-- SOURCE DOCUMENT --

• • • • •

Posted for Anjali Nayar
Volcanoes in Eastern Democratic Republic of Congo could erupt “any day now,” razing the city of Goma with lava and poisoning the air with methane and carbon dioxide, says Dieudonné Wafula, the head scientist at Goma’s Volcano Observatory (OVG).
In the last few weeks, the OVG has recorded a sharp increase in the activity of the Nyamuragira and Nyiragongo volcanoes (see USGS map), including increased local temperatures, tremors and larger than usual plumes of gas and volcanic dust.
The Nyamuragira and Nyiragongo volcanoes last erupted in 2002, forcing 300,000 people to flee lava flows in central Goma city, says Michel Halbwachs, a volcanologist from the University of Savoie, in an official report on the eruptions.
But the real worry is that an eruption could destabilize the deep waters of Lake Kivu, 18 km away on DRC’s border with Rwanda, releasing lethal doses of carbon dioxide and methane gas.
Bathymetric surveys by engineering consultancy LAHMEYER International in 1998 showed Lake Kivu contains roughly 255 billion cubic metres of carbon dioxide and 55 billion cubic metres of methane, according to the government of Rwanda.
The gasses are dissolved under pressure at the bottom of the lake; the gas concentrations are highest around 250-280m and are fairly protected from the lake’s surface mixing, which reaches a depth of about 50m.
But according to Wafula, the gas-rich layers could be destabilized and released by seismic activity or if enough lava flowed into the lake’s depths, warming and mixing the water.
It’s not the first time something like this has happened – a sudden release of 80 million cubic metres carbon dioxide from Lake Nyos in Cameroon in 1986, possibly because of a landslide, asphyxiated at least 1,700 people and 3,500 livestock in surrounding villages. Two years earlier in the same remote area of Cameroon, a lethal cloud of carbon dioxide gas erupted out of Lake Monoun, killing 37 people, according to Halbwachs, who headed a project that attempted to degas the “killer lakes. ”
The sediment record in Lake Kivu suggests massive extinctions of lake life occurred roughly every 1,000 years, possibly because of degassing events, according to work by Robert Hecky from the University of Waterloo.
This March, US energy company ContourGlobal signed a $325 million deal with neighbouring Rwanda to extract methane from the depths of lake Kivu, providing the region with 100 MW of gas-powered electricity.
The project could help reduce the risk of an eruption of toxic gasses from the lake, but the project is not expected to become operational until 2010 (see the press release).

• • • • •

-- MATERIAL SHOWN --
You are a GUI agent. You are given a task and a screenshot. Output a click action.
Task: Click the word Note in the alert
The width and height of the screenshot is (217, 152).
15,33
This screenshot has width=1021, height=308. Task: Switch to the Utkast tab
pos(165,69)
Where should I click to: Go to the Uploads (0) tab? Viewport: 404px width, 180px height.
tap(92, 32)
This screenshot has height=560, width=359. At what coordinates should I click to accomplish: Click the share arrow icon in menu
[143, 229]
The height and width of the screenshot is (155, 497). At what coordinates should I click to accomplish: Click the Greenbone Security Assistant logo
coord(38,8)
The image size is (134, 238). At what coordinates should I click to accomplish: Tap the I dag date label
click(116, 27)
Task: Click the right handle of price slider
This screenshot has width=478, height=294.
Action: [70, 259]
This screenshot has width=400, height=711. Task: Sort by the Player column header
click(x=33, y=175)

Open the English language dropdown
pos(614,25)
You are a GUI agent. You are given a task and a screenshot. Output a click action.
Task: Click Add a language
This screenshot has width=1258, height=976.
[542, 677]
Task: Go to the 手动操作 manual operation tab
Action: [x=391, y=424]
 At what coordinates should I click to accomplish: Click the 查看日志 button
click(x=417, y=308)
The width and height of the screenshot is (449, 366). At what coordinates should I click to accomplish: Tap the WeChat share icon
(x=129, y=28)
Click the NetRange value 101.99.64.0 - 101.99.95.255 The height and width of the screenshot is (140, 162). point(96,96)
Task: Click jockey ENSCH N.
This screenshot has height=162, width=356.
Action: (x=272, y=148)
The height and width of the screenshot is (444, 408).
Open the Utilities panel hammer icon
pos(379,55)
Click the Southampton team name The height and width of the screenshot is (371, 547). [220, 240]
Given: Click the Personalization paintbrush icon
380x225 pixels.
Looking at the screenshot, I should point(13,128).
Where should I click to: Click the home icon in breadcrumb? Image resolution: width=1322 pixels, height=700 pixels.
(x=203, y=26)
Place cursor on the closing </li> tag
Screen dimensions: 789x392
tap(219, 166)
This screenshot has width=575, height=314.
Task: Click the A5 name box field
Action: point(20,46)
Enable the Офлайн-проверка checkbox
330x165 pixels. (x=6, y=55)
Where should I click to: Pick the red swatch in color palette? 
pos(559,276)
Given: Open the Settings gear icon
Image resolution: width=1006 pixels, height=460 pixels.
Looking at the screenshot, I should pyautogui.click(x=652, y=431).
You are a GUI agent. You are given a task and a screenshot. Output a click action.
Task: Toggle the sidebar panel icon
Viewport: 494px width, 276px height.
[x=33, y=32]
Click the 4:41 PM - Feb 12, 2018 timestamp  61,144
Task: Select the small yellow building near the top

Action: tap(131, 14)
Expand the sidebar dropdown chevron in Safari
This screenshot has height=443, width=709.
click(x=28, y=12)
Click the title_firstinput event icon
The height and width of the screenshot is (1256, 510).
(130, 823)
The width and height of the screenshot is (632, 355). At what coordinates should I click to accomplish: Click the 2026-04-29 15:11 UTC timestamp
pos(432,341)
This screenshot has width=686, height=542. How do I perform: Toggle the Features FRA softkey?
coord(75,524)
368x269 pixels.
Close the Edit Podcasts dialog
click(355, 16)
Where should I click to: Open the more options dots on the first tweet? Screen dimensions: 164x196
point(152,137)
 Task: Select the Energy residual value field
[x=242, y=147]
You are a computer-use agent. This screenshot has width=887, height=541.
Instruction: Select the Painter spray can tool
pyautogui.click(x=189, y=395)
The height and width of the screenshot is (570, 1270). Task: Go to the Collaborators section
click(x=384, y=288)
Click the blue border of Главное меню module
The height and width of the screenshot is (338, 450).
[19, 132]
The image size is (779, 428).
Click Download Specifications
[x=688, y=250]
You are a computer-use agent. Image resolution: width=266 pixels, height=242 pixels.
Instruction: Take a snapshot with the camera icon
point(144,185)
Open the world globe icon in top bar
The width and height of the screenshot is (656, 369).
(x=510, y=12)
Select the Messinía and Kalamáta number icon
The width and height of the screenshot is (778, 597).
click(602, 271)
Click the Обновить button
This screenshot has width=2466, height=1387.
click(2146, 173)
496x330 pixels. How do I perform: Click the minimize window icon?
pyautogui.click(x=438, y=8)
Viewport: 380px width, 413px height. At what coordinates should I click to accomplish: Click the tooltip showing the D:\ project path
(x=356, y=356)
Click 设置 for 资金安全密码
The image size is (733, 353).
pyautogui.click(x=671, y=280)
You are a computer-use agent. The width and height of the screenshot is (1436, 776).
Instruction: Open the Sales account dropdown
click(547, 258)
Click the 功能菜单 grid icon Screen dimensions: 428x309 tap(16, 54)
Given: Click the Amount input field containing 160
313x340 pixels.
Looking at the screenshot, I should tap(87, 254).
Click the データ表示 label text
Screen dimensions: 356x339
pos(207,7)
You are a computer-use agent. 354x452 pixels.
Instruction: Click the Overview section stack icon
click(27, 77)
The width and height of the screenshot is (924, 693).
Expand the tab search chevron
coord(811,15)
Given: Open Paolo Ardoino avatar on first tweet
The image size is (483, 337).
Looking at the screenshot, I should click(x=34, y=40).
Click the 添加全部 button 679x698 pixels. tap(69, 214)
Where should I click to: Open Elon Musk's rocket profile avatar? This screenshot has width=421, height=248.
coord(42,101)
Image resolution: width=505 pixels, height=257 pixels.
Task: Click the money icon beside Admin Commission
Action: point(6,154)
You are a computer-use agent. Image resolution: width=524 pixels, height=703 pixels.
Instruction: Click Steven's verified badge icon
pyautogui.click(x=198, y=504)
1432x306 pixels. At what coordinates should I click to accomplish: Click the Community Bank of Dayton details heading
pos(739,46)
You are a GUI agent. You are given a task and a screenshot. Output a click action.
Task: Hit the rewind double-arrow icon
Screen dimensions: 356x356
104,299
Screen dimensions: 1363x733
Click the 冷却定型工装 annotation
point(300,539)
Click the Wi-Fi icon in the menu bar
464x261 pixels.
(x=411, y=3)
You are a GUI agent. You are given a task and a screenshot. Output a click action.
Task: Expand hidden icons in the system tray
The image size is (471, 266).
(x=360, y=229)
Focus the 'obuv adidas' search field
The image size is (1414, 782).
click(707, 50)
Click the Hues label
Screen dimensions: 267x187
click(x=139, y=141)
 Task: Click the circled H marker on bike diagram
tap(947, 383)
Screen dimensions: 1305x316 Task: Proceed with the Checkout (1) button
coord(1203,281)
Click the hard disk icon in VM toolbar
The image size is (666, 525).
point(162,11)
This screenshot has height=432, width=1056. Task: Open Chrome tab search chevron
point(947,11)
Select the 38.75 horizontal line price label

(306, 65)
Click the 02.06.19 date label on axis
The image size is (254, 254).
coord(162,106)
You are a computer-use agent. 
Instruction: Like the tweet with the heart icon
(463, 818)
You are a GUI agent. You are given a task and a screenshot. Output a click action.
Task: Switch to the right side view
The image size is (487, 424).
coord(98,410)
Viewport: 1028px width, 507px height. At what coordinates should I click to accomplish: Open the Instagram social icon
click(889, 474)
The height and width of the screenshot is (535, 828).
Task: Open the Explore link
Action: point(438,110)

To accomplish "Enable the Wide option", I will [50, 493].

• • • • •

-- DIRECTIONS FOR THIS TASK --
List every person named in the article on the Goma volcanoes above.

-- RESPONSE TO THIS TASK --
- Anjali Nayar
- Dieudonné Wafula
- Michel Halbwachs
- Robert Hecky